- DOCUMENT
**********

I had my own existential crisis and fear bargaining this past week. A dear friend and colleague posted a confrontation by one of her former acquaintances. This acquaintance turned out to be a racist, bully, and all-around garbage human. There have been plenty of groups who’ve been posting pictures of racists caught in the act, and the charge to “get ’em!” And I had to confront my own cowardice when one of those lives metaphorically next door. Most of the ones people post are those who lives miles and states away. Or, outing big corporations for their heinous acts. And since the internet has long given us a false sense of anonymity and safety, in these days of important and monumental shifts, will we begin to judge one another on how we use our physical (not metaphysical) lives to continue this change? I am confronting my own cowardice for not outing this woman. White nationalist scare me. I am in flight, fight, or freeze mode. And I had to work through my own power and privilege to determine how I can keep myself, my sons, and my husband safe.

**********

- RECORDED DATA

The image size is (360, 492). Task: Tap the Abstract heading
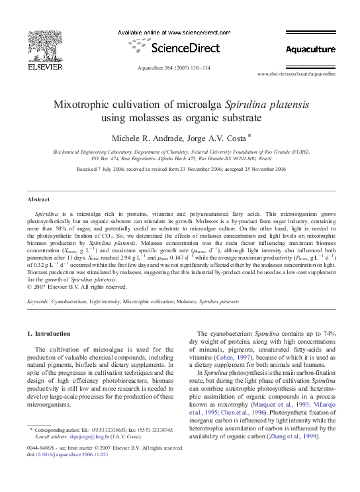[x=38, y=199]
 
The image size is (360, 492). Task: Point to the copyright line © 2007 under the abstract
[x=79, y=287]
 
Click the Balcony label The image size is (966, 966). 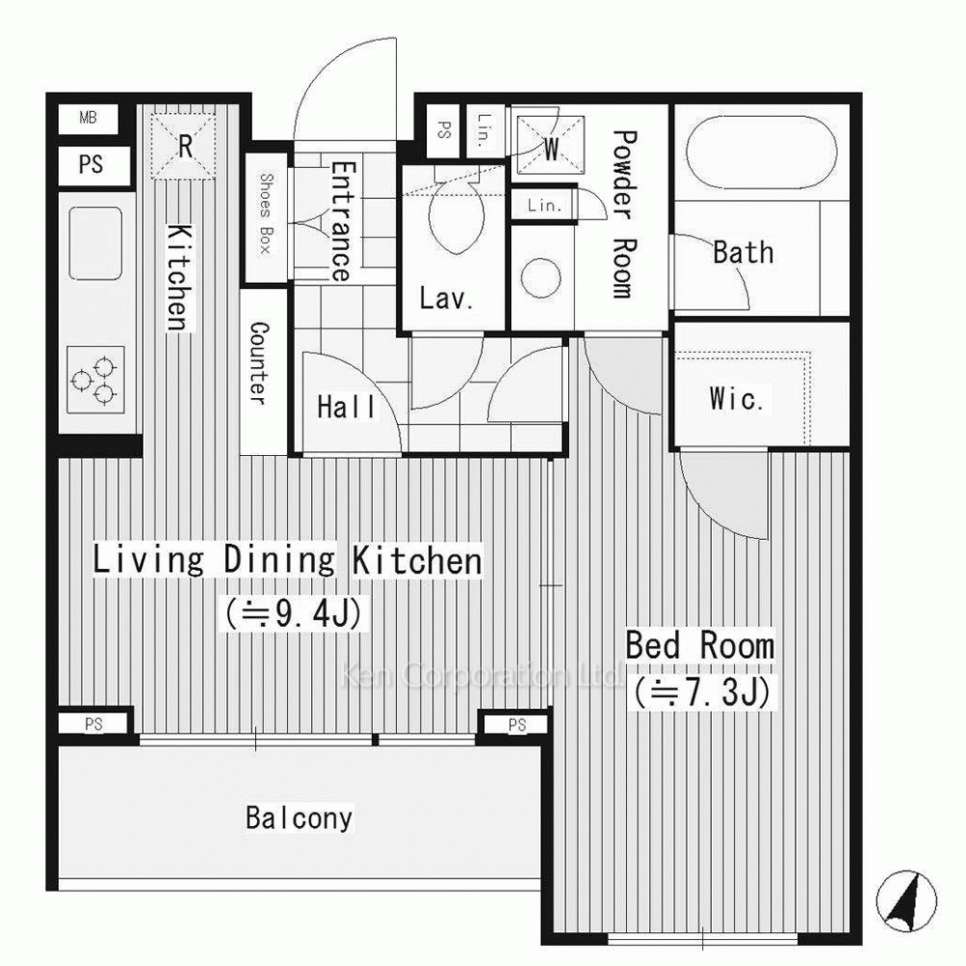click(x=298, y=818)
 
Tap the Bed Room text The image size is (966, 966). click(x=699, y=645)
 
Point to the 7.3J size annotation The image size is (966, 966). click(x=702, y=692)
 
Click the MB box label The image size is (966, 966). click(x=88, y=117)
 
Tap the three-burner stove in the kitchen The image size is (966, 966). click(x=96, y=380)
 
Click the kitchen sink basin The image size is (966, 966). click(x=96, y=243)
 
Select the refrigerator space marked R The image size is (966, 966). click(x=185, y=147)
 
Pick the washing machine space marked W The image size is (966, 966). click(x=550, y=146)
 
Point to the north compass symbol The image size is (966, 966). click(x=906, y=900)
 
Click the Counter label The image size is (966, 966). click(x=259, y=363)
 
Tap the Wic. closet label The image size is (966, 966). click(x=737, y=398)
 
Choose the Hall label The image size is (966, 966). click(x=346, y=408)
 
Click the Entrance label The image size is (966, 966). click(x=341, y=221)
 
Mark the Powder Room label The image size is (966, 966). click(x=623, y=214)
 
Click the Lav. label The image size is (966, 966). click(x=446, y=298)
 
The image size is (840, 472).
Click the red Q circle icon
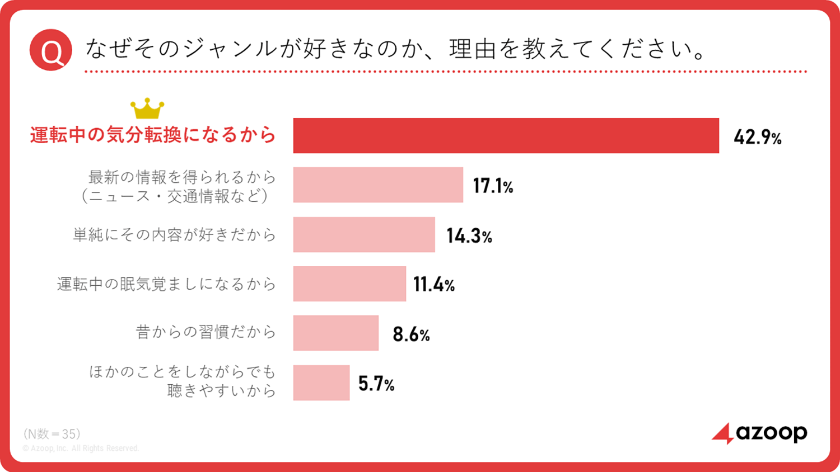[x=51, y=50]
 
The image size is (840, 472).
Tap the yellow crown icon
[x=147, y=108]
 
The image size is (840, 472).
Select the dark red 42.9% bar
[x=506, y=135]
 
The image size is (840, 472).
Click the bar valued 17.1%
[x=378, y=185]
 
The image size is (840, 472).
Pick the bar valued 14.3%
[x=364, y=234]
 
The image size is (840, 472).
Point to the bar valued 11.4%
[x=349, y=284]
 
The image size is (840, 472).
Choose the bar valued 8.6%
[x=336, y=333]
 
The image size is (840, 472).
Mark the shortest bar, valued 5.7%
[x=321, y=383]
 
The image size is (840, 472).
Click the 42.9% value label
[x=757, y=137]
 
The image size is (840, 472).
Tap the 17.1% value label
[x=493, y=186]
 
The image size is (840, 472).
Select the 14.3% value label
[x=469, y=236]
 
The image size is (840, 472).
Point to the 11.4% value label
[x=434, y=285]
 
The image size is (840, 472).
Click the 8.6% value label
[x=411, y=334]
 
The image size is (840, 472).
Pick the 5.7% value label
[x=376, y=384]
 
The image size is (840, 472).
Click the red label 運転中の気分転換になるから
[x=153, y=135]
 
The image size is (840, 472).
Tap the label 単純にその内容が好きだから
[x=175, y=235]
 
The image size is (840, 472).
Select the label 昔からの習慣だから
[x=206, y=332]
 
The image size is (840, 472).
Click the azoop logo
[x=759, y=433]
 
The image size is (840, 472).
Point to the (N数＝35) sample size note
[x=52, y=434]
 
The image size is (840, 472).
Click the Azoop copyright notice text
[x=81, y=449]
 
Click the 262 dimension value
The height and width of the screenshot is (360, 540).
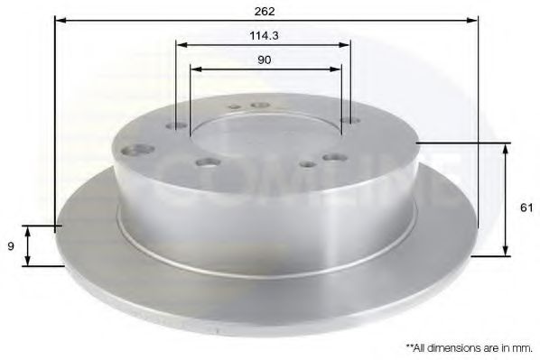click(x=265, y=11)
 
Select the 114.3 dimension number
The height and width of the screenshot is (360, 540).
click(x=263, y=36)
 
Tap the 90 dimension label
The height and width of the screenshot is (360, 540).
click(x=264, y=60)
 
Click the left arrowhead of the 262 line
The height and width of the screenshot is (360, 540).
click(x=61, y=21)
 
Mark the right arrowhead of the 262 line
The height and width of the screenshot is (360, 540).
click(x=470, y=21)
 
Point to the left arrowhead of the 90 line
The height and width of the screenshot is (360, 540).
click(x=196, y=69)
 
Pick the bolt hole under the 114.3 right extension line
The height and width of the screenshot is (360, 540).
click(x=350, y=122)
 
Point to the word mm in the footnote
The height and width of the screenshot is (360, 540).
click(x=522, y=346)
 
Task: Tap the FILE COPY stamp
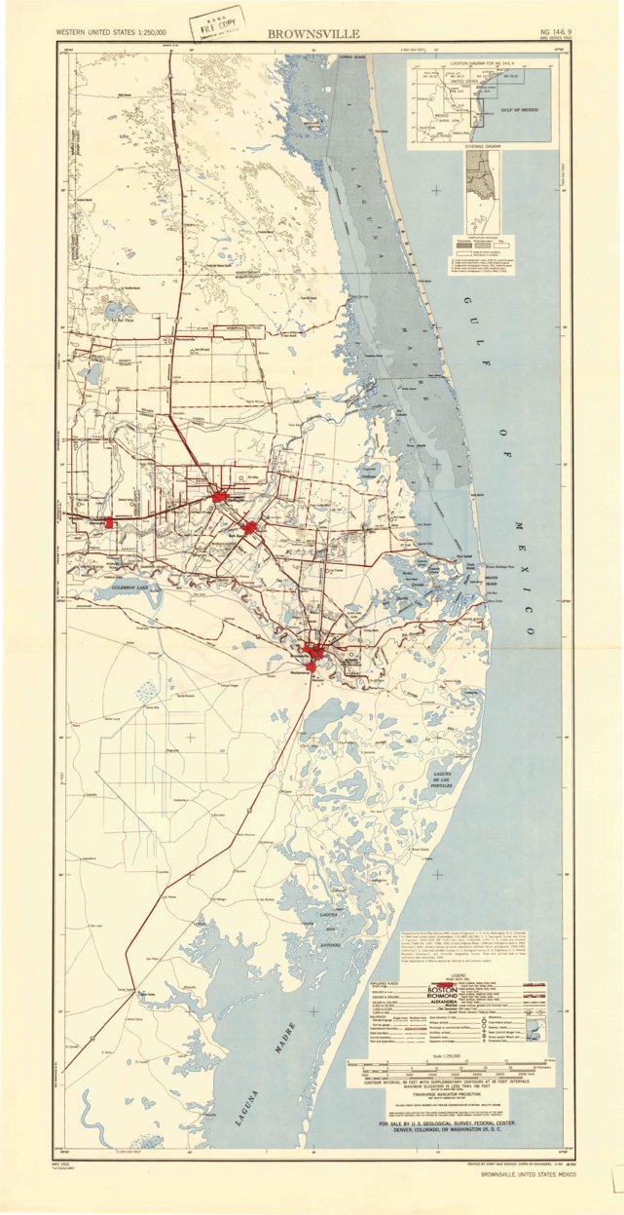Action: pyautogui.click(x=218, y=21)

**********

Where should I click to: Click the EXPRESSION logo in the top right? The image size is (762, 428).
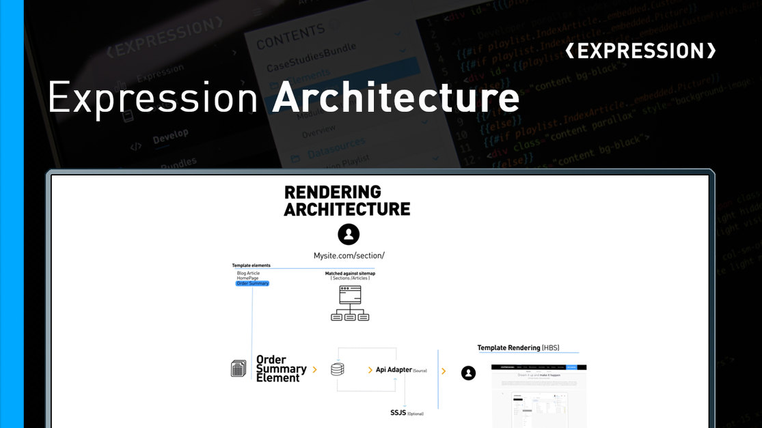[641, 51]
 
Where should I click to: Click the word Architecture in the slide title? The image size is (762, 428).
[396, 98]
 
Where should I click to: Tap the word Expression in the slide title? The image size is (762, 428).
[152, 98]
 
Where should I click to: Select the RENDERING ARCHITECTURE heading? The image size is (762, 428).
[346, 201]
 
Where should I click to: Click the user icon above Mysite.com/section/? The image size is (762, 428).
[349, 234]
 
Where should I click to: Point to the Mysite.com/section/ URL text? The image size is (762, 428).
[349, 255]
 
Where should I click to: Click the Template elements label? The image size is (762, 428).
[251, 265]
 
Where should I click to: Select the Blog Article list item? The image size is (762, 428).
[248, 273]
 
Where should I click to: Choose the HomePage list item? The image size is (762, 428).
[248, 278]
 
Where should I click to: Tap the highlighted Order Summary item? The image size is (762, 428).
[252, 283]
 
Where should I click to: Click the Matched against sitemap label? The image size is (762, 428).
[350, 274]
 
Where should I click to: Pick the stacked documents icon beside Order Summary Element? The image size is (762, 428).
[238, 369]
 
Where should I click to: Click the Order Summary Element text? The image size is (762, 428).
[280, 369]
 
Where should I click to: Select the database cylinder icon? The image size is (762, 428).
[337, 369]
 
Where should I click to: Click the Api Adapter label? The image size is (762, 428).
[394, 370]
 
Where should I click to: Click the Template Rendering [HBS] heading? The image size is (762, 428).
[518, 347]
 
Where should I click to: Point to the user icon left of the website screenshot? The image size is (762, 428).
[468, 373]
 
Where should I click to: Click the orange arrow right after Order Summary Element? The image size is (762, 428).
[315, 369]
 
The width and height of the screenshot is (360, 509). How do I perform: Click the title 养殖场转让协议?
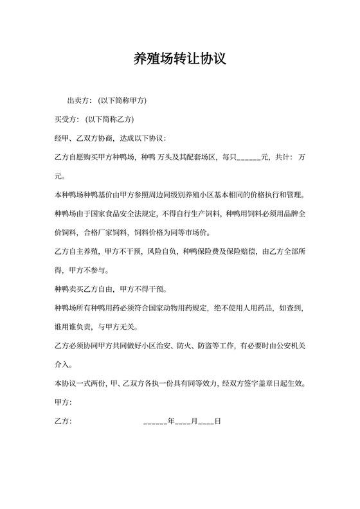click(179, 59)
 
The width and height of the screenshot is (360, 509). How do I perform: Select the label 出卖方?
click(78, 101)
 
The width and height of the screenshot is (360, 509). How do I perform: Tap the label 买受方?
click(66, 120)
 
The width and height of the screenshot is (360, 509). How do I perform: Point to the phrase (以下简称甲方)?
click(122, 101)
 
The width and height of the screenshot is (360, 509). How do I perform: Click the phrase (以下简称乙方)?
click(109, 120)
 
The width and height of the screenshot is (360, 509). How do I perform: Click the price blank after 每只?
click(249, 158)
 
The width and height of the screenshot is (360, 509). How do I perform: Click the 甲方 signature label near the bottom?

**********

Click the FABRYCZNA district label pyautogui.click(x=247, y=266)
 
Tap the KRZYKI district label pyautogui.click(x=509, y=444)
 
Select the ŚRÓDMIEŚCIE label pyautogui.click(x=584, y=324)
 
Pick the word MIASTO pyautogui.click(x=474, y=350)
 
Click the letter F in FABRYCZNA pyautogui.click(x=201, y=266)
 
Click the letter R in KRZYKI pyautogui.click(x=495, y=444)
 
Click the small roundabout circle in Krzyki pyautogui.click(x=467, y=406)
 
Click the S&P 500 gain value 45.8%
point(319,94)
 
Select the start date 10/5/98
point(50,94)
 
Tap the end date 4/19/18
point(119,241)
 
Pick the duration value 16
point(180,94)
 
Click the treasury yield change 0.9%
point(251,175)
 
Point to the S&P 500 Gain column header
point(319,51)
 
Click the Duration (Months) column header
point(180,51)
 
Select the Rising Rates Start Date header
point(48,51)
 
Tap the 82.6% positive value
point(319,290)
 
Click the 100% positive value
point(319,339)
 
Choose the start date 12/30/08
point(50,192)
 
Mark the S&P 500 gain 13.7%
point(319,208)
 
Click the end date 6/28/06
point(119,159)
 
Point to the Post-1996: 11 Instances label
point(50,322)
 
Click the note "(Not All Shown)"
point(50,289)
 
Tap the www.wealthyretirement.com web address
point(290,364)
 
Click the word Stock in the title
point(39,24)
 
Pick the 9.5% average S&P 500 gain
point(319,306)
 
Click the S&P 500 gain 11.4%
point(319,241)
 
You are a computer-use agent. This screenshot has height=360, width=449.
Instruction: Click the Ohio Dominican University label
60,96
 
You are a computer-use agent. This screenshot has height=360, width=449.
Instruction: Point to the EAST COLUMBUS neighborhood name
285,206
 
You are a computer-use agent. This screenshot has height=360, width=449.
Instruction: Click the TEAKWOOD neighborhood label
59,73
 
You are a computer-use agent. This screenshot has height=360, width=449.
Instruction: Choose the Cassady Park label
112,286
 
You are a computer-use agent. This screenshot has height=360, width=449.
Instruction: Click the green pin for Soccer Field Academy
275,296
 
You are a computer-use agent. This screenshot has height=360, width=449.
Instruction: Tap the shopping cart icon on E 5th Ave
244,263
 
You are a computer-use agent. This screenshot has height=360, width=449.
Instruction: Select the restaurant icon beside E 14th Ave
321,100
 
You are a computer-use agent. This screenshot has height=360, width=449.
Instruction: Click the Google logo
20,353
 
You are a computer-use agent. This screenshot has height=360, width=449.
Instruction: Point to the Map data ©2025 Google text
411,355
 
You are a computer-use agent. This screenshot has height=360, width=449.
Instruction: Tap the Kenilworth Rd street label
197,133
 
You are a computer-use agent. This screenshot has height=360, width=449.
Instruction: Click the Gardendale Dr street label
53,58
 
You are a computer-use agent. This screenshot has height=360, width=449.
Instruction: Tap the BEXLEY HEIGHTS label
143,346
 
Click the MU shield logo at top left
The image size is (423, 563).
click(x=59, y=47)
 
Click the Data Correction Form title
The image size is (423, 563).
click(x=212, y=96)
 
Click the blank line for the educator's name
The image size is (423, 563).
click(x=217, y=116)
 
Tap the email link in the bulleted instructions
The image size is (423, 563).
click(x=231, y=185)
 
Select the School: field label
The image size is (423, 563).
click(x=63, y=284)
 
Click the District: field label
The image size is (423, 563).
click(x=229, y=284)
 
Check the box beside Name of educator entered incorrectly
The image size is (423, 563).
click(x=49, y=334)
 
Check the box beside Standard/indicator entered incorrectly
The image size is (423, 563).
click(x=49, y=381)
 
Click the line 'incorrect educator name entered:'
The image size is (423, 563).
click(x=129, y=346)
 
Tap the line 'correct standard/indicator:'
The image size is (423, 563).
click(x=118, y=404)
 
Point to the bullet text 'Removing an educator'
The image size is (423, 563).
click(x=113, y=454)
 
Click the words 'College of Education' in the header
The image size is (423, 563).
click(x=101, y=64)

**********

- EXERCISE TASK 1
Answer these from the essay on confronting cowardice, one line each:
(a) Who posted the confrontation by the former acquaintance?
(b) Where do most of the people whose pictures get posted live?
(c) Whom does the writer want to keep safe?
- EXERCISE TASK 2
Write the next part of the essay on confronting cowardice, picking up after its final sentence.

- OUTPUT 1
(a) A dear friend and colleague of the writer.
(b) Miles and states away.
(c) The writer, the writer's sons, and the writer's husband.

- OUTPUT 2
In other words, if I am not okay with dying in a protest, what can I do that considers multiple factors that decenter my privilege or uses it for abolitionist causes? Zealotry of any kind makes me skittish. I did post the question on Facebook, and received many responses. One woman, the mother of one of my students, said to leave her be, pray for the racist, and go with grace. I’m still grappling with it, but that was where I left it. And in later conversations received a somewhat pedantic lecture on the Holocaust by another friend. And I think I would have been the person to hide people in my house kind of person. But I don’t know. I am here and existing now: so what am I doing now? Because anything I do walks the line between performative and silence. There will be criticism, no matter what. And so what? So how do I balance fear of physical, emotional, and spiritual safety when nothing is truly safe? We all die: so how do I make choices in my life?

What can I give: I have a gift for creating curriculum. I have a gift for friendship and love. I have a gift and talent for creativity and art. I attempt to write and communicate. When I have funds, I share them. I look for legitimate resources. I listen to new information and facts and adapt. And if there is a higher being, I recognize that these gifts are a blessing. And I will strive to keep my pride in check, and not be baited into conversations of ‘who’s more of a warrior.’ (And to be clear–it was my own pride that baited me, not anyone else.)

And I’m still learning from others, every day. Nearly every hour.